『PLAN 75』
監督 早川千絵

 まるで楢山節考のような話だったが、それだけに、戻りかねないともいうことだ。

 まさにコロナ禍におけるマスク着用のごとく、「強制」ではない体裁でも、確実に追い込んでいける日本社会の仕組みの恐ろしさ、哀しさに暗澹たる気分になった。満75歳から生死の選択権を与える制度<プラン75>に携わる人々が業務として、おろらくはマニュアルどおりに優しく丁寧な言葉遣いと対応によって高齢者を屠殺へと導いていく姿が遣り切れなかった。

 僕自身は<プラン75>まで、まだ十年というか、後十年という位置にいるけれども、78歳独居老人でもきちんと自活していた角谷ミチ(倍賞千恵子)が<プラン75>に申し込む直接の契機になっていたように思われる、孤独な夜間交通整理員に転職した姿を捉えたショットの苛烈さに胸が塞がれた。夜間ではあまり見かけた覚えがないけれども、昼間であれば、かなりの高齢者と思しき交通整理員やガードマンを男性だとよく見かける。あまり考えたことがなかったが、彼らが独居ではないことを願うばかりだ。人と親しむ場のないことが最も生きる気力を奪うのだろう。画面も暗くて陰気だったし、実に寂しさが堪えてくる映画だったように思う。

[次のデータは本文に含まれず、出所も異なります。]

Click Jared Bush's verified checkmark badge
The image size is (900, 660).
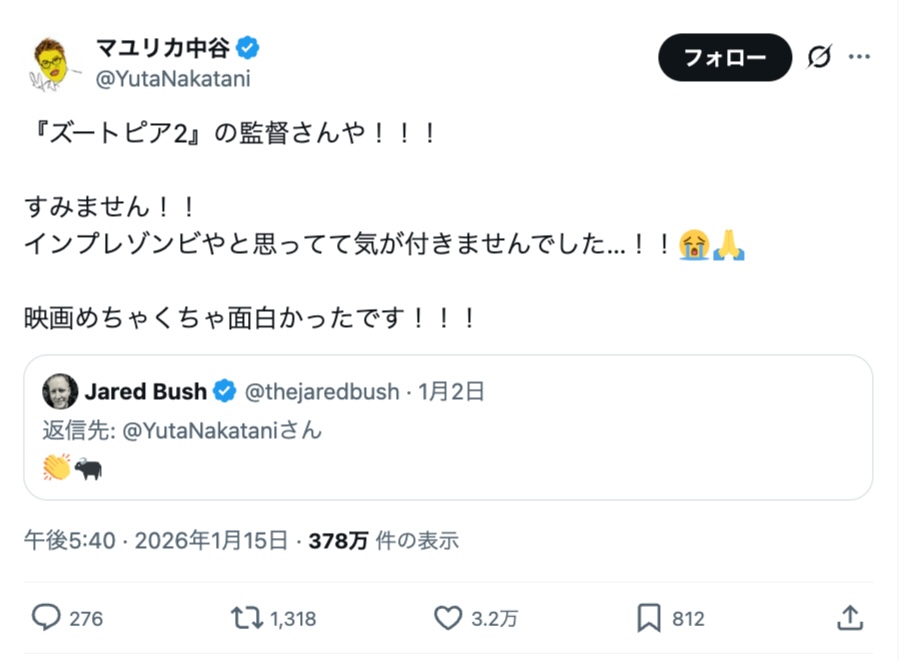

 倍賞千恵子も大方斐紗子も、こんなに老けていたのかと驚く姿で現れていたが、それなりのメイクを施さなければ、もうそういう歳なのだろうと思いつつも、敢えて老けメイクを施していたのではないかと思ったほどだった。それでも♪林檎の樹の下で♪を歌う彼女の声質は、往年程には無論ないけれども、綺麗で透明感のある嘗ての歌声を偲ばせていて感慨深かった。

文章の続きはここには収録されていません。